## Extracted records
---*---

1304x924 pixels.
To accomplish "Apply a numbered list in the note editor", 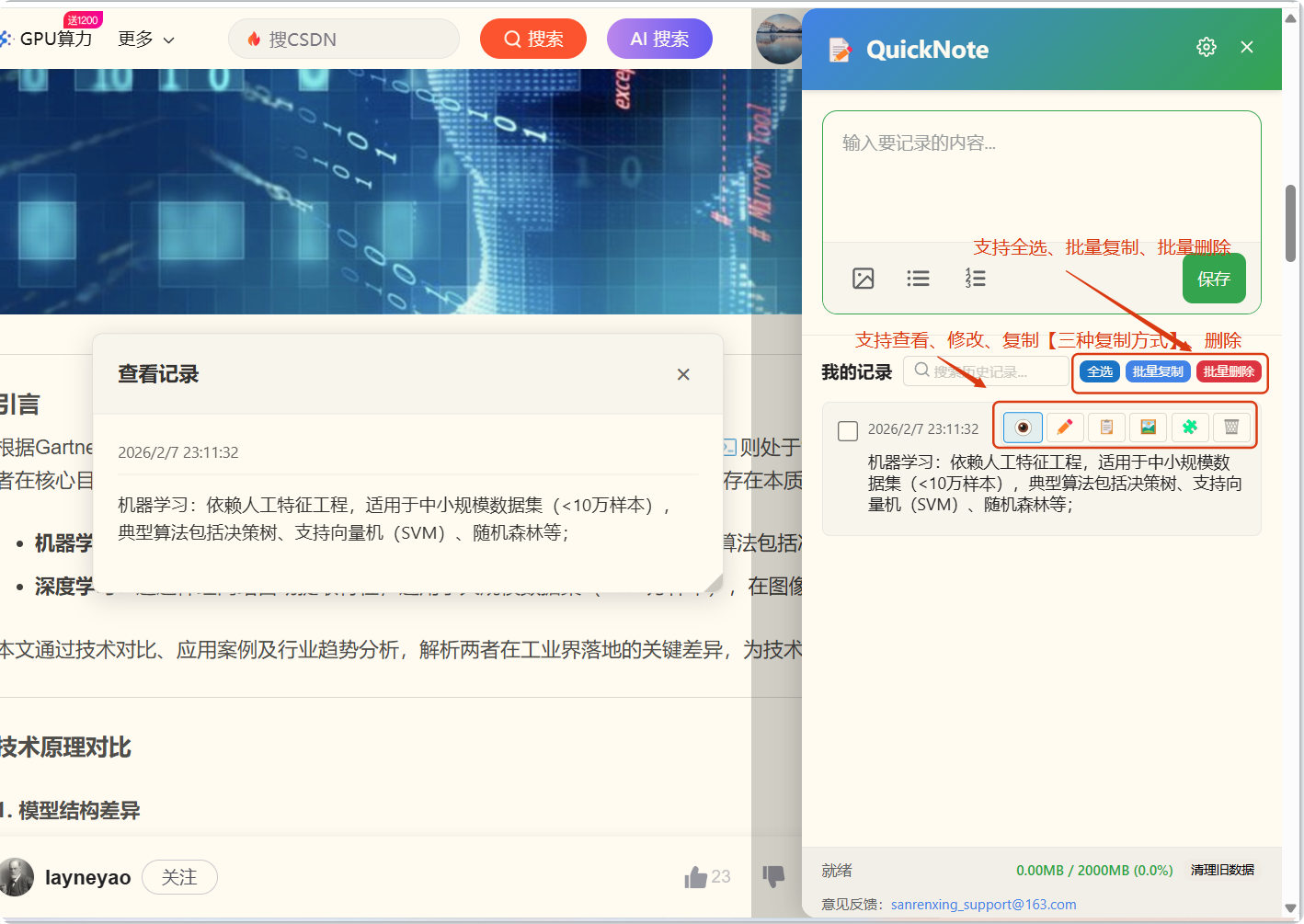I will pos(976,278).
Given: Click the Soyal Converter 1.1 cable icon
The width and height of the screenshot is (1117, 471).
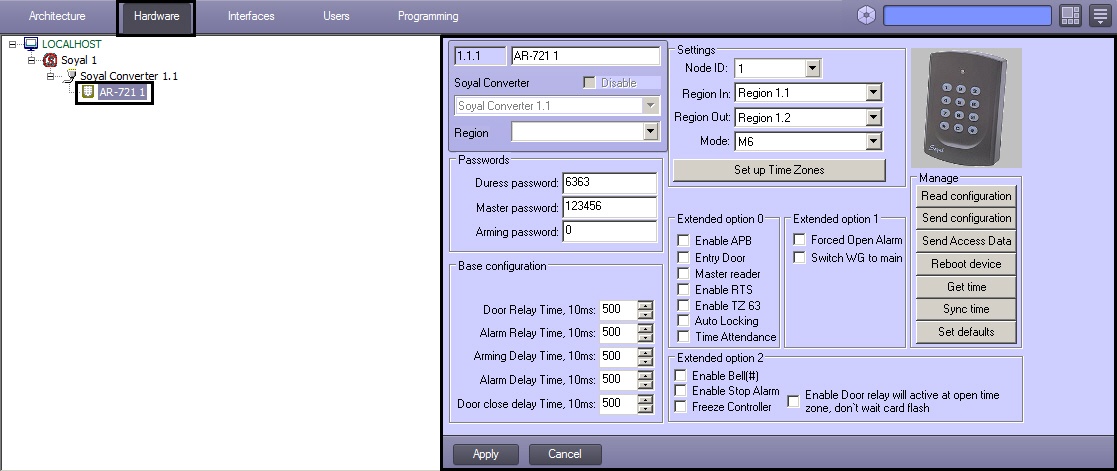Looking at the screenshot, I should pyautogui.click(x=71, y=76).
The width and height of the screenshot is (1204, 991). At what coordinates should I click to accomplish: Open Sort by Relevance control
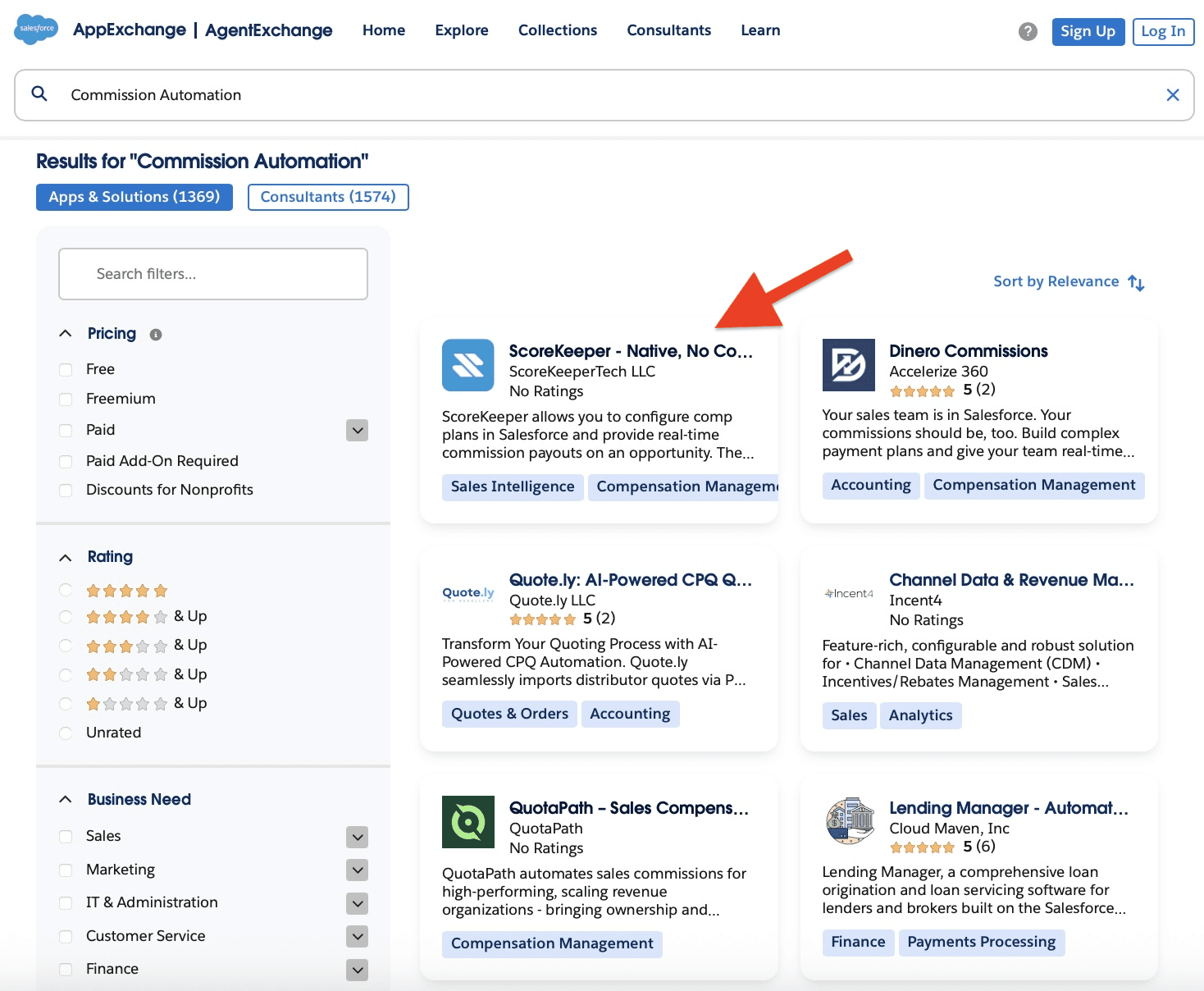tap(1066, 281)
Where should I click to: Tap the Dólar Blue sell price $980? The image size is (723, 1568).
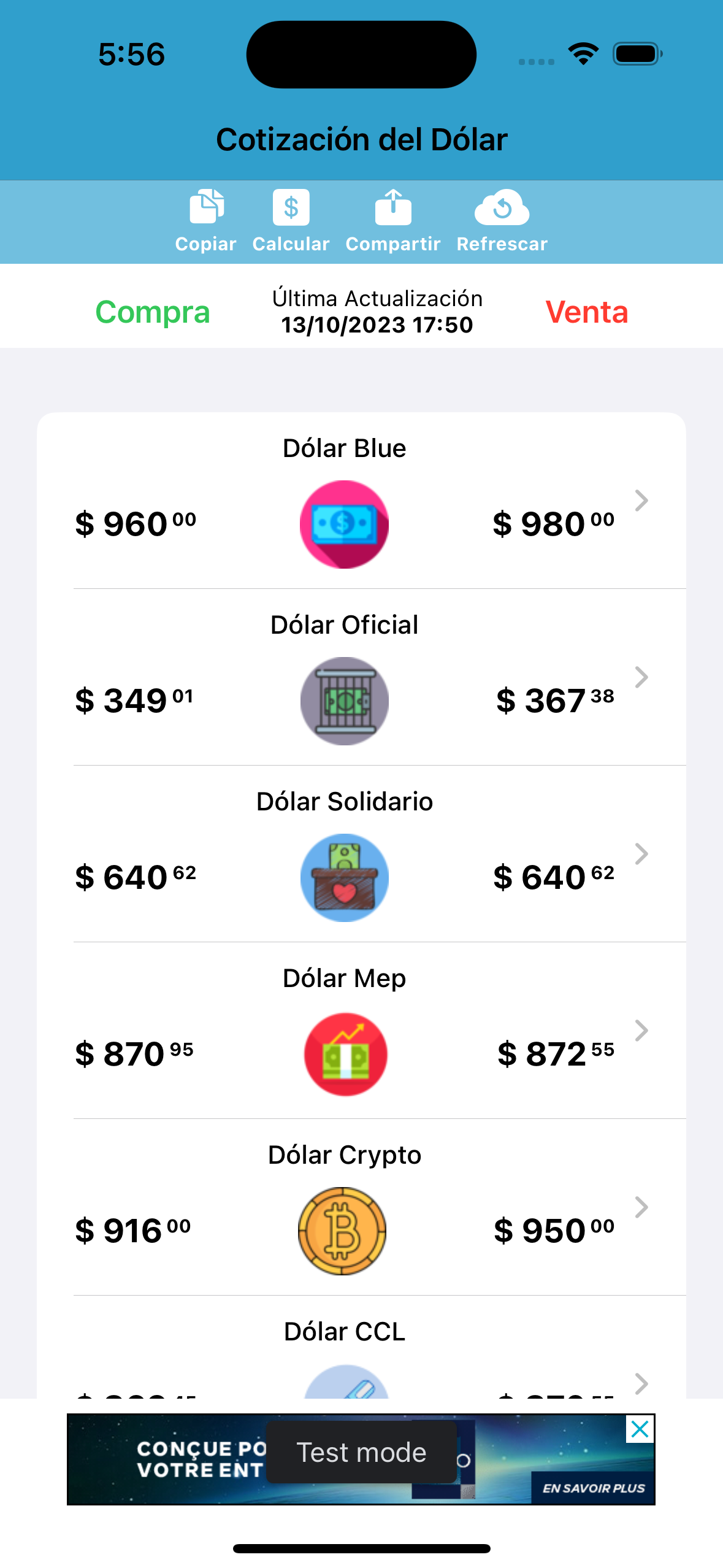click(x=553, y=525)
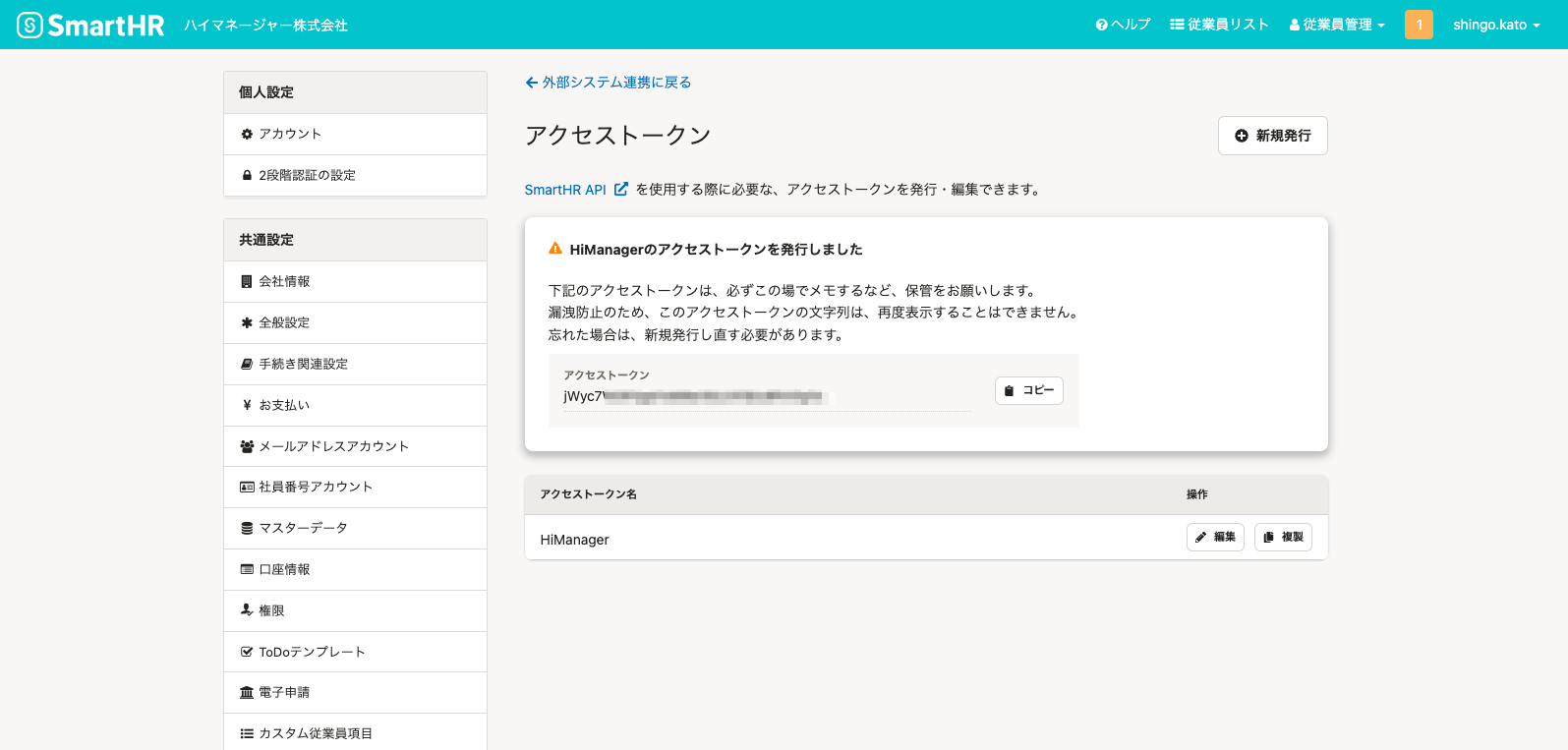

---*---

## Exercise
Pictures are to be left out when the lines from the one containing "The width and height of the screenshot is (1117, 471)." through the end of the records above are repeated exactly; no other line is wanted.

## Your solution
The width and height of the screenshot is (1117, 471).
Looking at the screenshot, I should pyautogui.click(x=71, y=76).
The width and height of the screenshot is (1204, 991). At what coordinates should I click to accomplish: Open Sort by Relevance control
tap(1066, 281)
Where should I click to: Tap the Dólar Blue sell price $980? The image size is (723, 1568).
click(x=553, y=525)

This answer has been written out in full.